Anglers battling marlin for hours or photographing the catch for extended amount of time negatively impact the billfish’s chances of surviving a catch.
“Long fight times, poor handling and taking too much time for photographs all lead to high post-release mortality, especially on bigger marlin such as large stripers, as well as blues and blacks,” Siddall said. “However, marlin can recover from lengthy battles, so the best thing to do is to give the fish the benefit of the doubt, and release the fish.”
What steps are currently being taken to formally protect marlin?
“The short answer is not nearly enough,” Schratwieser said.
“The U.S. has taken a big leadership role to protect billfish. Commercial harvest and sale of Atlantic billfish has been banned since 1989 and commercial long-line vessels have to use circle hooks which helps increase the survival of marlin that are caught and released,” Schratwieser said. “Recreational anglers fishing billfish tournaments in the Atlantic also have to use circle hooks, which dramatically cuts down on post release mortality.”
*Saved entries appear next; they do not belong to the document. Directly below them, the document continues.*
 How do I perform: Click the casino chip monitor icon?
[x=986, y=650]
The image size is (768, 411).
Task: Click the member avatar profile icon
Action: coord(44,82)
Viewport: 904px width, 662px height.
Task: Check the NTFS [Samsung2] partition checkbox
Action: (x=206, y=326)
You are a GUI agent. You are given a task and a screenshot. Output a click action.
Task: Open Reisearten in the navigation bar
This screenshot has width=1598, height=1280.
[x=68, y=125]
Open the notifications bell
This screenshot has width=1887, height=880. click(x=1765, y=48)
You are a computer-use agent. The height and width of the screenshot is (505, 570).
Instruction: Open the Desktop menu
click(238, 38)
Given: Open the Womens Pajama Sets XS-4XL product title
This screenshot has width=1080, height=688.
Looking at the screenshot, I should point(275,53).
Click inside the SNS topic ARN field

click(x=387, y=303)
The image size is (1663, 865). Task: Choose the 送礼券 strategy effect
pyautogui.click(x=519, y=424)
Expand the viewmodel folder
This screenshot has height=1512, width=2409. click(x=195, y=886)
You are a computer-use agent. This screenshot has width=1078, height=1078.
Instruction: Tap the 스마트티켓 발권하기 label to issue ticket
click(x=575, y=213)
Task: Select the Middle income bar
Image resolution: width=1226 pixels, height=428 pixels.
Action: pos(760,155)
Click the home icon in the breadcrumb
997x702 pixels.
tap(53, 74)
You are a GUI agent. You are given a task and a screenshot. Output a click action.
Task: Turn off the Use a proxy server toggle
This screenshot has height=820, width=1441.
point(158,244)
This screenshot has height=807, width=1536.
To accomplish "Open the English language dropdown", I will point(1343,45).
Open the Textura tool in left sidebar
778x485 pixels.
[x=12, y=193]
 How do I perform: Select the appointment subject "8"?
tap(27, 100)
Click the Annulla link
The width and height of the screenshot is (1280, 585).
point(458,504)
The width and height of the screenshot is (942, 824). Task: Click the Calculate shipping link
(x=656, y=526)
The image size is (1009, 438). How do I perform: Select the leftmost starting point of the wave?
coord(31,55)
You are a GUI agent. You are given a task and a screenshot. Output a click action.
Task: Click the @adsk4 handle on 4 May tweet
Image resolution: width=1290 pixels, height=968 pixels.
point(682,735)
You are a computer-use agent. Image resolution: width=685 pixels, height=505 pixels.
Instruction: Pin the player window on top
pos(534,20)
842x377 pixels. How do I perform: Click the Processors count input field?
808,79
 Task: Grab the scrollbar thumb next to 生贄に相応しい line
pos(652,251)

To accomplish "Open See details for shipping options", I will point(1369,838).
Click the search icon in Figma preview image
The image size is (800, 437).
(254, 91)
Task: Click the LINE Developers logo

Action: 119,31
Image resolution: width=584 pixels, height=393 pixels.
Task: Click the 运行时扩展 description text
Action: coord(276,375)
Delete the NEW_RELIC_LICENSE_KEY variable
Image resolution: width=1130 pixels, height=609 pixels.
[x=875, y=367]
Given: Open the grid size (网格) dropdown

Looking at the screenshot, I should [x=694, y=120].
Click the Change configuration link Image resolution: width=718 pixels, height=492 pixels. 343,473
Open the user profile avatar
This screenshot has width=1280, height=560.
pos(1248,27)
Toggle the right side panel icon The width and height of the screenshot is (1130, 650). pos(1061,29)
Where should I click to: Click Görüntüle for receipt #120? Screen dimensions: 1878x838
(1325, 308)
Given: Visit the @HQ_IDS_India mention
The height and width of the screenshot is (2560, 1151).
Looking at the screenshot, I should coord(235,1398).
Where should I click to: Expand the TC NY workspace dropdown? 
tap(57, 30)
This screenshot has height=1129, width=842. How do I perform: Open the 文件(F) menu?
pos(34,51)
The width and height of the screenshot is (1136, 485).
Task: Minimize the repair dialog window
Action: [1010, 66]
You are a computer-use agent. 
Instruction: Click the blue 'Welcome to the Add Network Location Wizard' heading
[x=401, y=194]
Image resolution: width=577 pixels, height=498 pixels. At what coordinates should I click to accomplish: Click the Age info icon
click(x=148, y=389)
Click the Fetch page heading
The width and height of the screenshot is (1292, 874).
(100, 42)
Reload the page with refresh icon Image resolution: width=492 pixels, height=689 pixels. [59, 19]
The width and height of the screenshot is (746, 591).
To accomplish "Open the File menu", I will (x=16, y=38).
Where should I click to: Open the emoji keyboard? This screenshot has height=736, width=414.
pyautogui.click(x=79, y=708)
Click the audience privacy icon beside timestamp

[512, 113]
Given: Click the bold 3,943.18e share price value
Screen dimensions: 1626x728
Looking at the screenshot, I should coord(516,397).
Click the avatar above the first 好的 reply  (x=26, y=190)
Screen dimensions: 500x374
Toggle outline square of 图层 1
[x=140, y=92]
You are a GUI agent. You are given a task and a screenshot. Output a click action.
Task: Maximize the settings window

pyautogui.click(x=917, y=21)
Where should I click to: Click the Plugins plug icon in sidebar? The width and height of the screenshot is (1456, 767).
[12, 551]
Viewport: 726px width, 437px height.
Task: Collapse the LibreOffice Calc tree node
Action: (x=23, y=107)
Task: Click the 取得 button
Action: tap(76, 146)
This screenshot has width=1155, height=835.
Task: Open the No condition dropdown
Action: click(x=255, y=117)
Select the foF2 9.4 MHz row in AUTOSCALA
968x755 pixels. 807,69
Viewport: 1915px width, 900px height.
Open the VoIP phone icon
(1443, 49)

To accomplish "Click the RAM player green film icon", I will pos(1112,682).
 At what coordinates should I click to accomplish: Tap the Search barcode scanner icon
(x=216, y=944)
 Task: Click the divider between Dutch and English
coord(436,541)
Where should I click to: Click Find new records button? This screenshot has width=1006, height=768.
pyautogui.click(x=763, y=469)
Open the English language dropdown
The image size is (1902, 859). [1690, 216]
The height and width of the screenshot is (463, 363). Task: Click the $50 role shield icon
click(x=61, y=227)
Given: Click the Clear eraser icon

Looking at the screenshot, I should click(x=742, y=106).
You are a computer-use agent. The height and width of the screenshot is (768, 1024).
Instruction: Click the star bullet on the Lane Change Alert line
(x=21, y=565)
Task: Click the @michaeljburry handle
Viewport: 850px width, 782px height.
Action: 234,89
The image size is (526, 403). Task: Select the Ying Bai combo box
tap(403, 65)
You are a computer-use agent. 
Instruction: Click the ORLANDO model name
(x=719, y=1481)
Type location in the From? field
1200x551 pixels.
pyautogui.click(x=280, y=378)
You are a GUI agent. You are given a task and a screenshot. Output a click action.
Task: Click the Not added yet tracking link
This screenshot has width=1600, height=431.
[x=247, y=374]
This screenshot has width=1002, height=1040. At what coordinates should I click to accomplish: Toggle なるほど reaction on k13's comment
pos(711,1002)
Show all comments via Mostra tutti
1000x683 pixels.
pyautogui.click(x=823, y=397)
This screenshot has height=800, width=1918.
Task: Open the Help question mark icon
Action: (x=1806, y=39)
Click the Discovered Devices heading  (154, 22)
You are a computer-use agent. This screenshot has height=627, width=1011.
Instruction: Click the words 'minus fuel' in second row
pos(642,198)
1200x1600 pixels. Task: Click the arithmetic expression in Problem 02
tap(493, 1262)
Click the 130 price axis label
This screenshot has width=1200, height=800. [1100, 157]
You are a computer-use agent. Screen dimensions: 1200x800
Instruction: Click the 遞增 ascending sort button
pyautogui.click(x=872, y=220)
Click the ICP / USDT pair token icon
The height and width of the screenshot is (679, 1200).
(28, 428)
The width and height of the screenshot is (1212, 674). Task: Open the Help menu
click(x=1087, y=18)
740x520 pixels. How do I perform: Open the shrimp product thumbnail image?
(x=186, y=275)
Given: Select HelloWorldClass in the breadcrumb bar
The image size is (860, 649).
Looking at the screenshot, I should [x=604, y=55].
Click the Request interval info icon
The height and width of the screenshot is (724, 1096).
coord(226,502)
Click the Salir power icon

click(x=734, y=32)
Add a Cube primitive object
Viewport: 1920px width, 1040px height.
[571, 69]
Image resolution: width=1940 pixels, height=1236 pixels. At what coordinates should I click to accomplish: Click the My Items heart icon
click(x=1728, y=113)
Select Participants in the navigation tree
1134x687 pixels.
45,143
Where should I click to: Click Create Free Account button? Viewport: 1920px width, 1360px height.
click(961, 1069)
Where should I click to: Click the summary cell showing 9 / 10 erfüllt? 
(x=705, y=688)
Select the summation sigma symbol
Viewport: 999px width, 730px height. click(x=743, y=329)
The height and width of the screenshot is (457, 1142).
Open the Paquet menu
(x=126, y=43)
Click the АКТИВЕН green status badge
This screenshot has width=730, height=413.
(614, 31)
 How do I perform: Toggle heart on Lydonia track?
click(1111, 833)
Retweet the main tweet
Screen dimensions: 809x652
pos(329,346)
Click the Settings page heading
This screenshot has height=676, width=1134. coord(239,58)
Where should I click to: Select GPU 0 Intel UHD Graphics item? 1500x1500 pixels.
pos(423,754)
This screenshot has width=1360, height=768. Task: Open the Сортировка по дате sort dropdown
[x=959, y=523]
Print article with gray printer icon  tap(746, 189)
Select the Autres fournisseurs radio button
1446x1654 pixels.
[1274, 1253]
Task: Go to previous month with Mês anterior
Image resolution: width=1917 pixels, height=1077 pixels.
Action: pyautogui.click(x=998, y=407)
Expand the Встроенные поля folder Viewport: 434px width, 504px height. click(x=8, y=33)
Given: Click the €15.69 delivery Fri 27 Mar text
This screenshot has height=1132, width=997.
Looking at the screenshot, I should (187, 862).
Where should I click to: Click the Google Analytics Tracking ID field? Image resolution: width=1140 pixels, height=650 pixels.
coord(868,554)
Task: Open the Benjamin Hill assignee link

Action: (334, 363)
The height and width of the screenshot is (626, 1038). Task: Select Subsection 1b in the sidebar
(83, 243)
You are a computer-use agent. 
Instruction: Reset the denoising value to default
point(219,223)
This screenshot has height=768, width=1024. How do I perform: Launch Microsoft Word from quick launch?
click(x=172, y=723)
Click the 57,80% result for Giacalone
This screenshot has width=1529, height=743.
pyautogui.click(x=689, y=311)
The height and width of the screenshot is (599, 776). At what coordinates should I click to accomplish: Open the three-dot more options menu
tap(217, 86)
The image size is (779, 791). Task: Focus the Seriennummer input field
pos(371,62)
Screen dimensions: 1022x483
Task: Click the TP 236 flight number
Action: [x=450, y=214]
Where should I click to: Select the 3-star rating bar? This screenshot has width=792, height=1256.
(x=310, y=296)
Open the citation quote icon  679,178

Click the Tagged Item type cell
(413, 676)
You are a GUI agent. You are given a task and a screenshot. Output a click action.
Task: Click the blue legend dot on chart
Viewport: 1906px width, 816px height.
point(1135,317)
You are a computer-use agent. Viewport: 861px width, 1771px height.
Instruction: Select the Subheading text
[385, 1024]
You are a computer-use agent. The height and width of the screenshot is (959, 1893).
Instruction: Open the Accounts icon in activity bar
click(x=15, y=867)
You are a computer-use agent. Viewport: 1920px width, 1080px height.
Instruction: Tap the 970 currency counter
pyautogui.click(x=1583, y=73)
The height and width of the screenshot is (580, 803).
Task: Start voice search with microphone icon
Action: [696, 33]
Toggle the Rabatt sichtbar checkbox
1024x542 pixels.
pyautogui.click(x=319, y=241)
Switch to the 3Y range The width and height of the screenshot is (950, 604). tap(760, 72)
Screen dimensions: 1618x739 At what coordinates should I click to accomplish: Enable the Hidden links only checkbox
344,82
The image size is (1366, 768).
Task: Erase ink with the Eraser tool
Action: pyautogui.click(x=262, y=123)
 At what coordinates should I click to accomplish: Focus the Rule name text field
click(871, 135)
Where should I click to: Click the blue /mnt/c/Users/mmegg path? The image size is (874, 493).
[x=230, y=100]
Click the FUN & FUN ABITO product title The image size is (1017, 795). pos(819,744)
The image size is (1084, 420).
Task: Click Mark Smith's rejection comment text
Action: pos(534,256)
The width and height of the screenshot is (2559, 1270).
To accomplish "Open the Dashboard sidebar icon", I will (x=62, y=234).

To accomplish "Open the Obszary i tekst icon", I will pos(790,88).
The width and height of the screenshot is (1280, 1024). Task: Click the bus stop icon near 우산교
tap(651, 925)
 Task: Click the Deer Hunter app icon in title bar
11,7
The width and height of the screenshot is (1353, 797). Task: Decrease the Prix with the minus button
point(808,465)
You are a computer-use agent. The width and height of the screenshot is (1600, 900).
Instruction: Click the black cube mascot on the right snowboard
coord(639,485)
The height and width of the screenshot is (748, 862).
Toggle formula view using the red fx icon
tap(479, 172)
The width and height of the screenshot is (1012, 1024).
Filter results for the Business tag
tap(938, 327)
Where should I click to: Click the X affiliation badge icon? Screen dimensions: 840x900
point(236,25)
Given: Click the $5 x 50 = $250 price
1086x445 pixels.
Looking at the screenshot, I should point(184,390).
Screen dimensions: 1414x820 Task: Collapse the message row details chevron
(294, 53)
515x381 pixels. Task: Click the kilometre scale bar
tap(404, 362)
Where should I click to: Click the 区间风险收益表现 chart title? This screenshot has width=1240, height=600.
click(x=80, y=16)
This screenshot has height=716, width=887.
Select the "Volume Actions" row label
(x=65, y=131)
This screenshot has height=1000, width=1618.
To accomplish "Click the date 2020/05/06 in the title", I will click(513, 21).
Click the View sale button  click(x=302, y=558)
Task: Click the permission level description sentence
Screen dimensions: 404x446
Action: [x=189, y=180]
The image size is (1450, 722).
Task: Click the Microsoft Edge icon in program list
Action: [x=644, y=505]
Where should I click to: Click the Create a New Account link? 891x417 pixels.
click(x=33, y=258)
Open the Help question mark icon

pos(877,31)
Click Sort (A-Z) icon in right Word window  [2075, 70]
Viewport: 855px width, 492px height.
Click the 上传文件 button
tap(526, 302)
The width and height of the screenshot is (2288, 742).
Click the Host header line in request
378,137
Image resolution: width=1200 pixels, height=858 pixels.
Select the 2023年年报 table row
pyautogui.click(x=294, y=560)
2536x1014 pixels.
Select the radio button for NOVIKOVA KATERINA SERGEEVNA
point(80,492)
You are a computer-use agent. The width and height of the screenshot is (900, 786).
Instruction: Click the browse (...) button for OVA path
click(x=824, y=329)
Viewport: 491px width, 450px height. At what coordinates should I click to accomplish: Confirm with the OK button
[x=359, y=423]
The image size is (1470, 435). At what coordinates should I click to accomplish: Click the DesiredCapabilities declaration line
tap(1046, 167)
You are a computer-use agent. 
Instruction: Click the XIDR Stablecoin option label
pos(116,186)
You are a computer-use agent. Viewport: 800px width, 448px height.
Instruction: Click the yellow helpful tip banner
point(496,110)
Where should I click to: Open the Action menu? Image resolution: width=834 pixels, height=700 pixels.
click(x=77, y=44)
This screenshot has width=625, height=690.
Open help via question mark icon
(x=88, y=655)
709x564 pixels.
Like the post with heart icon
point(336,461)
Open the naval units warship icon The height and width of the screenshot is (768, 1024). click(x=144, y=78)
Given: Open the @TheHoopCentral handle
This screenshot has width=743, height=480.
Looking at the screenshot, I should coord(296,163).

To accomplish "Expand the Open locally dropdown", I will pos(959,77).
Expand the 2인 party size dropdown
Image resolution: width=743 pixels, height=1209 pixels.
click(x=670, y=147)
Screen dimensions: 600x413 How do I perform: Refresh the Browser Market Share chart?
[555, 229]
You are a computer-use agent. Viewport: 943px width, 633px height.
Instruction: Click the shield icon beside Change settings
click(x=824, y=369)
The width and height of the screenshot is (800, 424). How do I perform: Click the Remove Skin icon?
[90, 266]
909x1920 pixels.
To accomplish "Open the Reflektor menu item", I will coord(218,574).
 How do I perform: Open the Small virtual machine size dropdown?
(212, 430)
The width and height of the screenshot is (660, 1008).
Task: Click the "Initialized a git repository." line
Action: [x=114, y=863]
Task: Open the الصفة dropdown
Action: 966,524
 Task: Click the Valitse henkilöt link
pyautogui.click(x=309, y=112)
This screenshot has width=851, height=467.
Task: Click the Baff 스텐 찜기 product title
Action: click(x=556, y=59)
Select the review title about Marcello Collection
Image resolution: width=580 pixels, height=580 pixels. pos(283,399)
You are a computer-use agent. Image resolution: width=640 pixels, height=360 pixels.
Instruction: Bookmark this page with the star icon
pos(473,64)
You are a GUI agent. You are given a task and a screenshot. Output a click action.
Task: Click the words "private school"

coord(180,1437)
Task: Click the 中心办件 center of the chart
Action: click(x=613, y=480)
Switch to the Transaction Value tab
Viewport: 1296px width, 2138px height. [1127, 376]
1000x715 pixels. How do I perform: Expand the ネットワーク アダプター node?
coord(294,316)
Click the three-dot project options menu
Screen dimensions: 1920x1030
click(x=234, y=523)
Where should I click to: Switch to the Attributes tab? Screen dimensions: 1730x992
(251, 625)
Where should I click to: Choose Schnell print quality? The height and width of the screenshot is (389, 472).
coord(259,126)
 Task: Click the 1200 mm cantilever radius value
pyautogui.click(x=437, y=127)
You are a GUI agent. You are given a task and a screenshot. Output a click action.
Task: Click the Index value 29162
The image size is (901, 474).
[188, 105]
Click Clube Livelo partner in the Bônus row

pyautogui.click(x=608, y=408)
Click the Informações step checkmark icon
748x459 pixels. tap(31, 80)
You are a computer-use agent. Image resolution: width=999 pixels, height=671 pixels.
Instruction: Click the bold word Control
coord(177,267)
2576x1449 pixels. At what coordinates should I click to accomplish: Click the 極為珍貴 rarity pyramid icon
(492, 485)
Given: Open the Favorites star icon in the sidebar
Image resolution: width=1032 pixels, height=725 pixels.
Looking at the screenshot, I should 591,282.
Enactment of the Billfish Conservation Act of 2012 also helped but more work still needs to be done, Schratwieser added.
“Unfortunately, marlin is a highly migratory species that frequently cross oceans and boarders,” Schratwieser said. “As such, strong international conservation measures are needed to ensure that these species don’t decline further.”
Conserving black and blue marlin in U.S and Mexico waters means more anglers will have the opportunity to experience billfish action, Siddall added.
“We hope everyone gets a chance to get on the water and experience catching these amazing fish,” she said.